Neonatal hyperoxia suppresses expression of cardiomyocyte genes in the adult lung. A: quantitative RT-PCR (qRT-PCR) was used to evaluate RNA expression in lungs of adult (PND 56) mice exposed to room air or hyperoxia as neonates. Values represent means ± SE of four mice per group with *P < 0.05 and **P < 0.01 compared with room air. B: lungs were stained for cardiac-specific isoform of troponin T (TNNT2; red) and DAPI (blue). Arrows point to gaps in TNNT2 staining. C: lungs were stained with hematoxylin and eosin. Insets are enlarged in the lower images that contain arrows pointing to the vessel wall of the pulmonary vein. B and C: scale bar = 20 μm.

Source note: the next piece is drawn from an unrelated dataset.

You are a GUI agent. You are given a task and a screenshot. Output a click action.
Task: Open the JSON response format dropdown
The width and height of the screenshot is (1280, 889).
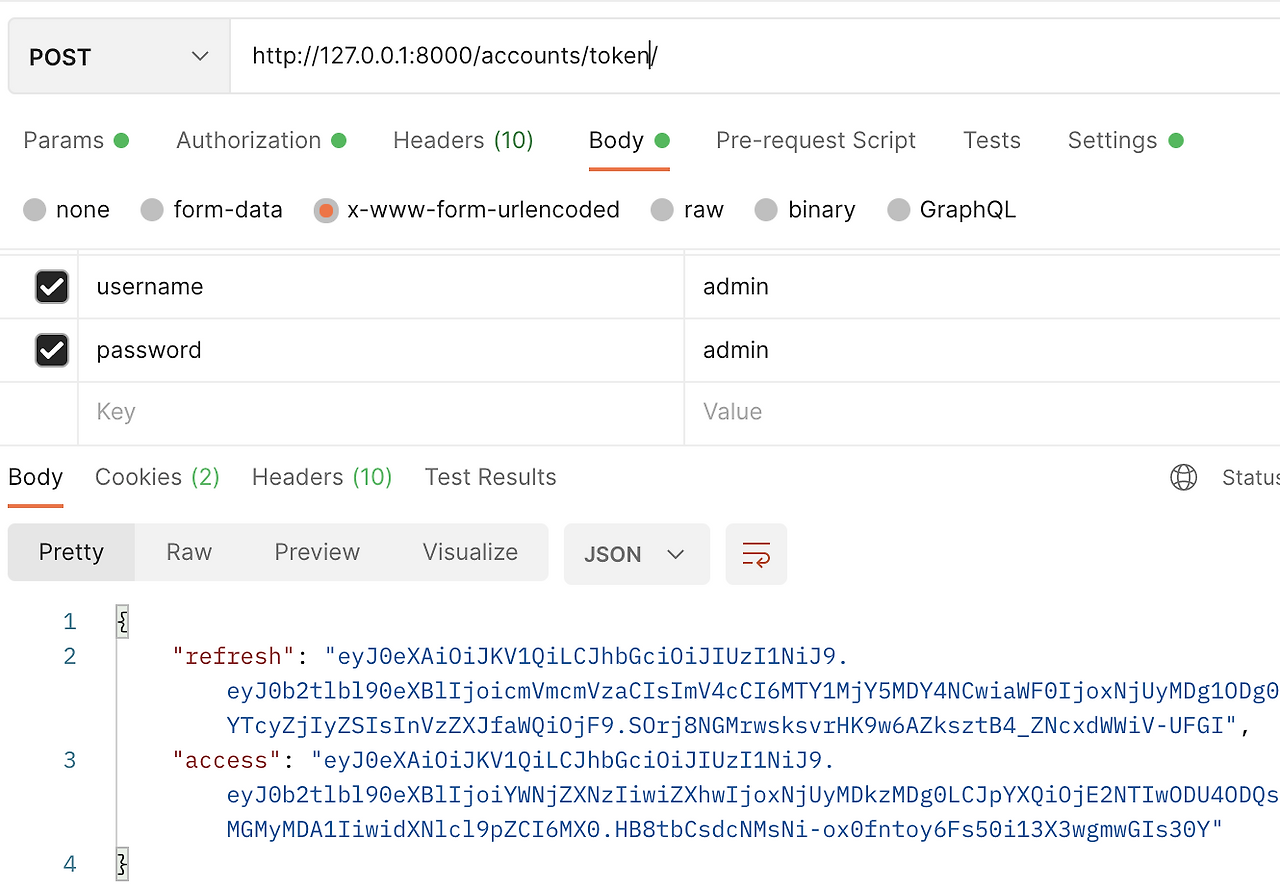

The intact lung with heart was sectioned and stained for TNNT2 to determine whether the loss of cardiomyocytes extended outside of the lung. While the extralobular pulmonary vein near the hilum of mice exposed to room air contained a thick layer of cardiomyocytes, a partial layer that did not fully cover the circumference of the vessel was seen in mice exposed to room air (Fig. 3, A and B). These changes were less evident where the pulmonary vein attached to the left ventricle (Fig. 3, C and D). Here, a thick band of cardiomyocytes was seen wrapping the entire circumference of the pulmonary vein of mice exposed to room air or neonatal hyperoxia. However, high-power imaging of the muscle revealed it was thinner and less organized in mice exposed to neonatal hyperoxia when compared with room air (Fig. 3, E and F). Mild effects of neonatal hyperoxia were also seen in the left atria. The left atria of mice exposed to neonatal hyperoxia appeared more dilated compared with control mice (Fig. 3, G and H). Although the overall myocardial wall was intact, the myocardium of oxygen-exposed mice was thinner and more loosely organized in some areas (Fig. 3, I and J). This loss of cardiomyocytes was not evident in the right atrium or the ventricles. Instead, the right ventricles appeared slightly hypertrophic, and that was supported by a slight increase in the Fulton index (weight of the right ventricle to the left ventricle plus septum) (20). But this did not reach statistical significance until the mice were 16 wk old (data not shown) or as previously reported in 1-yr-old mice (55). Taken together, these findings suggest neonatal hyperoxia causes a graded loss of cardiomyocytes from the lung to the left atrium. These changes occurred before overt loss of pulmonary capillaries or prominent right ventricular hypertrophy.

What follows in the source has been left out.